Friday, May 23, 2008

Miami Herald --- Heralds Peter Fraser and Kinton Syrah

Check this out ---

Posted on Thu, May. 22, 2008
Surfer sorts out syrah, shiraz
Paul Fraser, 34, is a surfer dude of sorts. He spends half the year near the beaches of his native Australia, half near the Pacific swells of California.
He doesn't get as much hang-ten time as he'd like, however. He's the full-time winemaker at Yangarra Estate Vineyard in Australia, helping to oversee its harvest in March. And the full-time winemaker at Kinton Vineyards in California, working with its harvest in October.

Fraser has another distinction I like. He makes shiraz in Australia, syrah in California. So he's the perfect person to grill about what the heck is the difference, if any, between those two grapes and their wines.

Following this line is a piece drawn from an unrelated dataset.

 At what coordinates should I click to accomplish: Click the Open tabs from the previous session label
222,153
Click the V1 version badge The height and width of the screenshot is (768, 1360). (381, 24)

The back story: The syrah grape for centuries has been the mainstay of the best wines from France's Rhne Valley. Then about 100 years ago growers took syrah from there to Australia, renaming it shiraz along the way.

Today the Rhne's syrahs are big, powerful and worthy of aging; Australia's shiraz wines are soft and ripe, ready to drink upon purchase.

To add to the confusion, some California winemakers now are growing syrah grapes but calling the finished wine shiraz. As if wine fans aren't already adequately confused.

So: Are they the same wine?

Fraser shrugs: ``It's just marketing.''

He pooh-poohs the notion that the Rhne's syrah grape has mutated into something different in its 100 years in Australia.

``There's such a mish-mash of clones that the two are virtually synonymous.''

The biggest difference, he says, is that Australia is warmer, so shiraz gets riper, softer, sweeter. He says it can be seen in his 2006 Yangarra Shiraz and his 2005 Kinton syrah -- the same grape, the same growing and vinifying methods, yet the shiraz is riper, softer. Case closed.

Fraser is free to experiment because both wineries are owned by Jess Jackson, the iconic California wine pioneer who founded the Kendall-Jackson winery in 1982 and today is in charge of a wine empire.

''Jess wants gems,'' he says. ``He encourages experimentation, he gives a free hand, and he understands that it takes time and money. He's very inspiring.''

Even if it keeps Fraser from his boogie board.


• 2006 Yangarra Shiraz, McLaren Vale, Australia: ripe black cherry and bittersweet chocolate flavors, ripe, soft tannins, smooth; $23.

• 2005 Kinton Syrah, Santa Barbara, Calif.: aromas of roses, tar and cassis liqueur, crisp acid, big, ripe tannins, powerful; $16.

• 2006 Yangarra ``Cadenzia'' (grenache, shiraz, mourvedre grapes), McLaren Vale, Australia: hint of oak, very rich black cherry and mocha flavors, smooth, ripe tannins; $26.

• 2006 Old Vine Grenache, McLaren Vale, Australia: concentrated, intense black cherry liqueur flavors, opulent and smooth and rich; $26.


• 2007 Yangarra Grenache/Shiraz Rosé, McLaren Vale, Australia: crisp and tart, with maraschino cherry flavors and a hint of tannin; $15.

• 2007 Yangarra Viognier, McLaren Vale, Australia: crisp and fresh, with flavors of tart peaches and nectarines; $23.

• 2007 Yangarra Rousanne, McLaren Vale, Australia: peaches, minerals and spice, crisp and lean; $23.

• 2007 Yangarra Unoaked Chardonnay: McLaren Vale, Australia: crisp and creamy, with delicate citrus flavors; $14.